[Stored data entries]
-----

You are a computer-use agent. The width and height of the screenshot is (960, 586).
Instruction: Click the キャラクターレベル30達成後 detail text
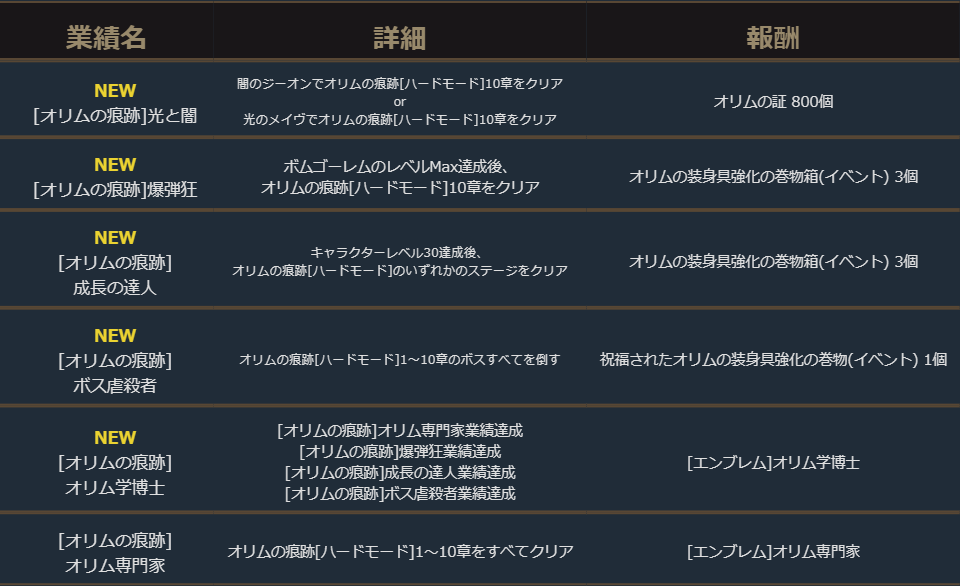point(399,252)
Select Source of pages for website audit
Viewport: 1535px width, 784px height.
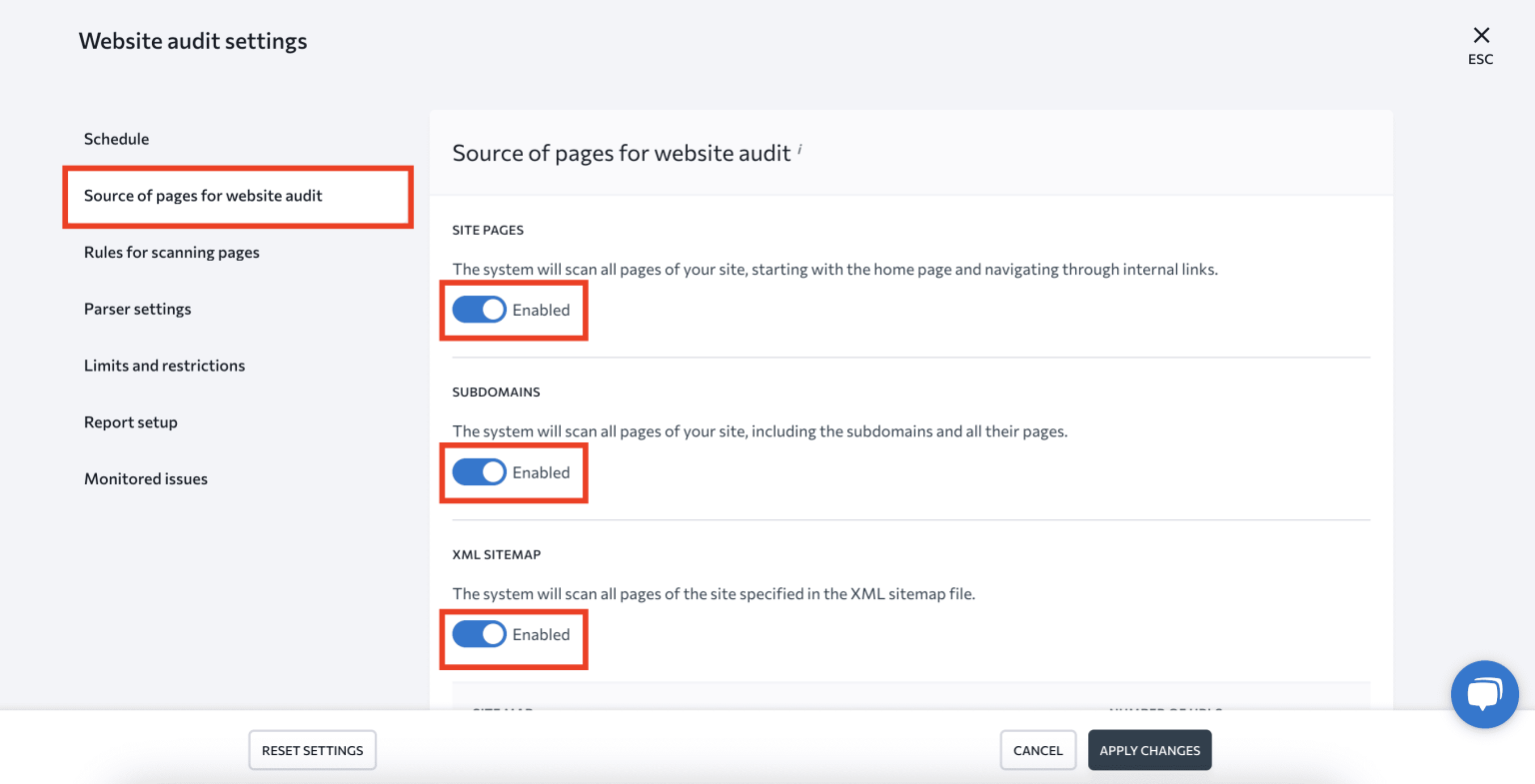202,196
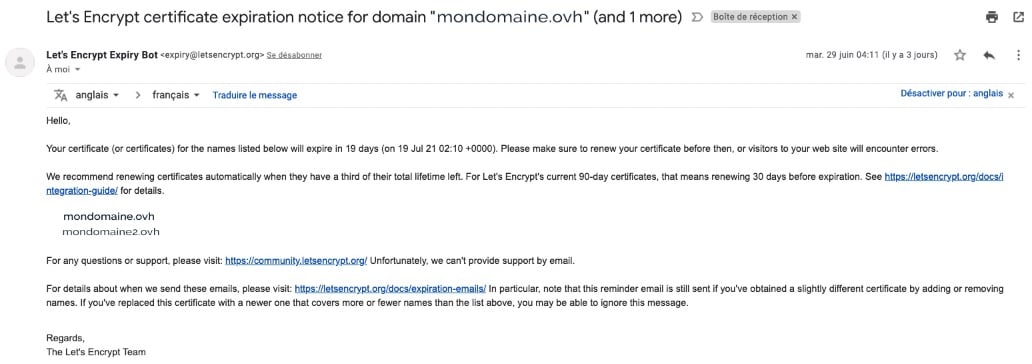Open the expiration-emails documentation link
1032x364 pixels.
390,289
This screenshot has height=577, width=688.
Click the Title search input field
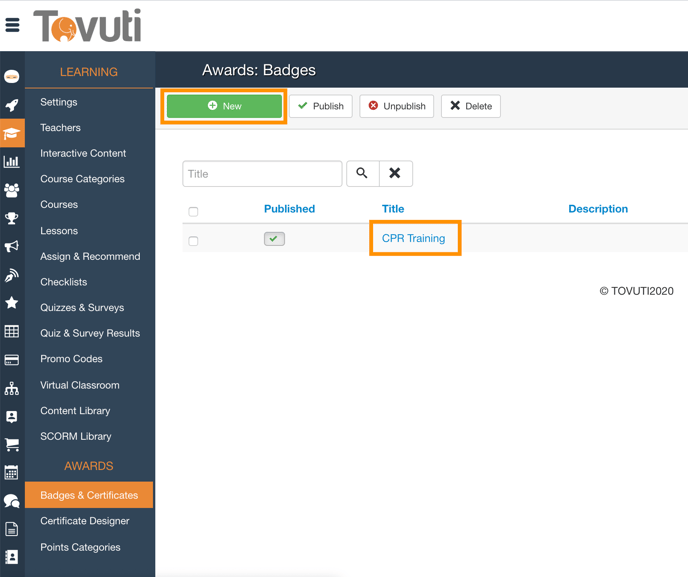click(x=262, y=174)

-----

--- Aim of the task ---
Lines in the data above may contain the word "screenshot"; count them and give only the number.

--- Worked solution ---
2